WORK INSTRUCTION = Only the lines from the one containing "Read More (51, 548)" to the end of the listing below are wanted, repeated exactly.

MATERIAL FOR THIS EXERCISE =
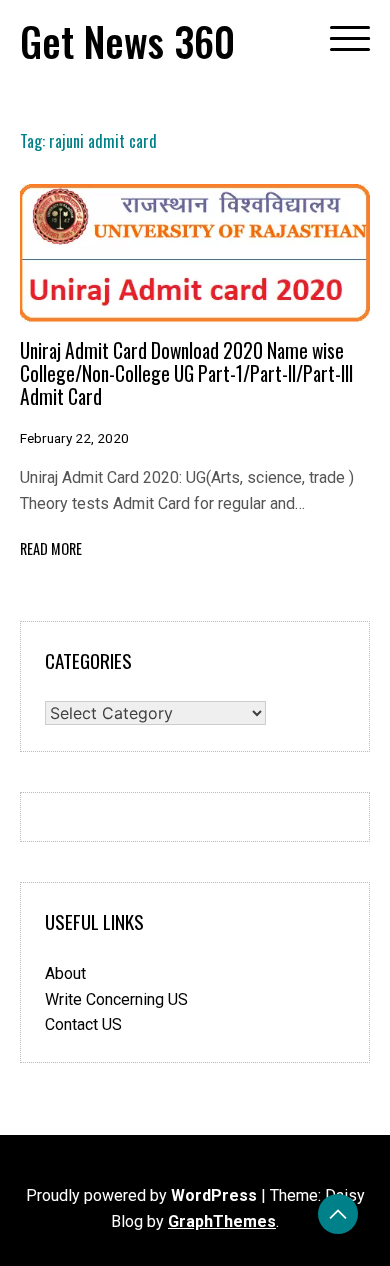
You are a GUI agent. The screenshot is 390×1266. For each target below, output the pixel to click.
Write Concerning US (116, 999)
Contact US (83, 1024)
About (65, 973)
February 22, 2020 (74, 438)
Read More (51, 548)
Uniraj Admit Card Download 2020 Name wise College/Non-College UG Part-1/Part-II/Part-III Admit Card (186, 374)
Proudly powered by (141, 1195)
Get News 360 (127, 41)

EXERCISE SOLUTION =
Read More (51, 548)
Uniraj Admit Card Download 2020 Name wise College/Non-College UG Part-1/Part-II/Part-III Admit Card (186, 374)
Proudly powered by (141, 1195)
Get News 360 (127, 41)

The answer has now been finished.